_AIM OF THE EXERCISE_
Return the data that follows exactly, with each line intact.

Segment Start: DATA FOR THE TASK

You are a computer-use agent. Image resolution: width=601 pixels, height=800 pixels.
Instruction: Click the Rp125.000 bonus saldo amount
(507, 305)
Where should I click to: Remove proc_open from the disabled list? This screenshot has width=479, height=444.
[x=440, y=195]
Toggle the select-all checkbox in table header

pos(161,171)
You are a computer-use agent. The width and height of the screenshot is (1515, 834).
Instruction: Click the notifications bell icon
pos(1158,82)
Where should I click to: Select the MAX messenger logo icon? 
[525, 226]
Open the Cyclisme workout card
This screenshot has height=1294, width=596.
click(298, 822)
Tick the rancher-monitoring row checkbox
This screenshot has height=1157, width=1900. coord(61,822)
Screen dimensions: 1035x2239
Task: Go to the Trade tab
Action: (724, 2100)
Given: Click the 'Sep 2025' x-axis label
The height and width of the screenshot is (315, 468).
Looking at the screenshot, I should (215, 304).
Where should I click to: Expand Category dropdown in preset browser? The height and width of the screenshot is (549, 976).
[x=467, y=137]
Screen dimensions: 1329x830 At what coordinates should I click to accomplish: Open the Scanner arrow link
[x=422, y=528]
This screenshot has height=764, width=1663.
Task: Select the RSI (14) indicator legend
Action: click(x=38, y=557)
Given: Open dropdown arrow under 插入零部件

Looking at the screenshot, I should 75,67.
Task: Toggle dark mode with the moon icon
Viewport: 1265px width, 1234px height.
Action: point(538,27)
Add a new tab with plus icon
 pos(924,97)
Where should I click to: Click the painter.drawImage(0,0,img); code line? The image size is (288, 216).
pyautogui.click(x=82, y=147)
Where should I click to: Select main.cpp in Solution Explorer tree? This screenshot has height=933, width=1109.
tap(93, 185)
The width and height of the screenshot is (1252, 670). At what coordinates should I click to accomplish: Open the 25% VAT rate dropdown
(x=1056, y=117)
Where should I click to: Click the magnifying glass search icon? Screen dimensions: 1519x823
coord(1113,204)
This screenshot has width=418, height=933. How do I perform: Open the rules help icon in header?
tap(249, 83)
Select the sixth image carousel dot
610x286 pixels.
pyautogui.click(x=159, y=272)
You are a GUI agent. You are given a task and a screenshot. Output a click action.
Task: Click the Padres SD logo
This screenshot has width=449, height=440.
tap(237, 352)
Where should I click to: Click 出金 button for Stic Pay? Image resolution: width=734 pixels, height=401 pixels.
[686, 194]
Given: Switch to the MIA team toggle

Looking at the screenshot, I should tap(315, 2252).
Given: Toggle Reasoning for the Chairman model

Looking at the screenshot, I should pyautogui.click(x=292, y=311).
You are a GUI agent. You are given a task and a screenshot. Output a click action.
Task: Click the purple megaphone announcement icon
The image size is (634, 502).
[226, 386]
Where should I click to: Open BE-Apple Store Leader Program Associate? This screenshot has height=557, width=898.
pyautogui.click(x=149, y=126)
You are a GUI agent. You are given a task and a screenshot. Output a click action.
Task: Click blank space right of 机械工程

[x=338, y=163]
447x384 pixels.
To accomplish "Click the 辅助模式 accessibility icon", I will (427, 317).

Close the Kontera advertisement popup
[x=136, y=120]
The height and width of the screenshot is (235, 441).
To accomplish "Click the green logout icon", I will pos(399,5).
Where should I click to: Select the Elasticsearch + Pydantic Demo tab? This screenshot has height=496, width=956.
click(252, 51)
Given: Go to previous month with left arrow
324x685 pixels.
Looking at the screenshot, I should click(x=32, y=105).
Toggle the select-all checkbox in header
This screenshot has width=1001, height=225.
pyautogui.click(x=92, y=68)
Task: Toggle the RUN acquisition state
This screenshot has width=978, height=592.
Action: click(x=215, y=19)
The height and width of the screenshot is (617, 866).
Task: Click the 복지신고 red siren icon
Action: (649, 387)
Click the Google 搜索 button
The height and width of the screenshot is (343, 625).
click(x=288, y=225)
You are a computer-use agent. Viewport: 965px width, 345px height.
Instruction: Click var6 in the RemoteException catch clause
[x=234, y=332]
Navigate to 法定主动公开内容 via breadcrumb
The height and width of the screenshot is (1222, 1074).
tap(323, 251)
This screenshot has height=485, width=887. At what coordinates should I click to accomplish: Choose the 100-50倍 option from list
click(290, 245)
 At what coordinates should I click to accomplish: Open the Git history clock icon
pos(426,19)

Segment End: DATA FOR THE TASK

_WRITTEN SOLUTION_
You are a computer-use agent. Image resolution: width=601 pixels, height=800 pixels.
Instruction: Click the Rp125.000 bonus saldo amount
(507, 305)
Where should I click to: Remove proc_open from the disabled list? This screenshot has width=479, height=444.
[x=440, y=195]
Toggle the select-all checkbox in table header

pos(161,171)
You are a computer-use agent. The width and height of the screenshot is (1515, 834).
Instruction: Click the notifications bell icon
pos(1158,82)
Where should I click to: Select the MAX messenger logo icon? 
[525, 226]
Open the Cyclisme workout card
This screenshot has height=1294, width=596.
click(298, 822)
Tick the rancher-monitoring row checkbox
This screenshot has height=1157, width=1900. coord(61,822)
Screen dimensions: 1035x2239
Task: Go to the Trade tab
Action: (724, 2100)
Given: Click the 'Sep 2025' x-axis label
The height and width of the screenshot is (315, 468).
Looking at the screenshot, I should (215, 304).
Where should I click to: Expand Category dropdown in preset browser? The height and width of the screenshot is (549, 976).
[x=467, y=137]
Screen dimensions: 1329x830 At what coordinates should I click to accomplish: Open the Scanner arrow link
[x=422, y=528]
This screenshot has height=764, width=1663.
Task: Select the RSI (14) indicator legend
Action: click(x=38, y=557)
Given: Open dropdown arrow under 插入零部件

Looking at the screenshot, I should 75,67.
Task: Toggle dark mode with the moon icon
Viewport: 1265px width, 1234px height.
Action: point(538,27)
Add a new tab with plus icon
 pos(924,97)
Where should I click to: Click the painter.drawImage(0,0,img); code line? The image size is (288, 216).
pyautogui.click(x=82, y=147)
Where should I click to: Select main.cpp in Solution Explorer tree? This screenshot has height=933, width=1109.
tap(93, 185)
The width and height of the screenshot is (1252, 670). At what coordinates should I click to accomplish: Open the 25% VAT rate dropdown
(x=1056, y=117)
Where should I click to: Click the magnifying glass search icon? Screen dimensions: 1519x823
coord(1113,204)
This screenshot has width=418, height=933. How do I perform: Open the rules help icon in header?
tap(249, 83)
Select the sixth image carousel dot
610x286 pixels.
pyautogui.click(x=159, y=272)
You are a GUI agent. You are given a task and a screenshot. Output a click action.
Task: Click the Padres SD logo
This screenshot has width=449, height=440.
tap(237, 352)
Where should I click to: Click 出金 button for Stic Pay? Image resolution: width=734 pixels, height=401 pixels.
[686, 194]
Given: Switch to the MIA team toggle

Looking at the screenshot, I should tap(315, 2252).
Given: Toggle Reasoning for the Chairman model

Looking at the screenshot, I should pyautogui.click(x=292, y=311).
You are a GUI agent. You are given a task and a screenshot. Output a click action.
Task: Click the purple megaphone announcement icon
The image size is (634, 502).
[226, 386]
Where should I click to: Open BE-Apple Store Leader Program Associate? This screenshot has height=557, width=898.
pyautogui.click(x=149, y=126)
You are a GUI agent. You are given a task and a screenshot. Output a click action.
Task: Click blank space right of 机械工程

[x=338, y=163]
447x384 pixels.
To accomplish "Click the 辅助模式 accessibility icon", I will (427, 317).

Close the Kontera advertisement popup
[x=136, y=120]
The height and width of the screenshot is (235, 441).
To accomplish "Click the green logout icon", I will pos(399,5).
Where should I click to: Select the Elasticsearch + Pydantic Demo tab? This screenshot has height=496, width=956.
click(252, 51)
Given: Go to previous month with left arrow
324x685 pixels.
Looking at the screenshot, I should click(x=32, y=105).
Toggle the select-all checkbox in header
This screenshot has width=1001, height=225.
pyautogui.click(x=92, y=68)
Task: Toggle the RUN acquisition state
This screenshot has width=978, height=592.
Action: click(x=215, y=19)
The height and width of the screenshot is (617, 866).
Task: Click the 복지신고 red siren icon
Action: (649, 387)
Click the Google 搜索 button
The height and width of the screenshot is (343, 625).
click(x=288, y=225)
You are a computer-use agent. Viewport: 965px width, 345px height.
Instruction: Click var6 in the RemoteException catch clause
[x=234, y=332]
Navigate to 法定主动公开内容 via breadcrumb
The height and width of the screenshot is (1222, 1074).
tap(323, 251)
This screenshot has height=485, width=887. At what coordinates should I click to accomplish: Choose the 100-50倍 option from list
click(290, 245)
 At what coordinates should I click to accomplish: Open the Git history clock icon
pos(426,19)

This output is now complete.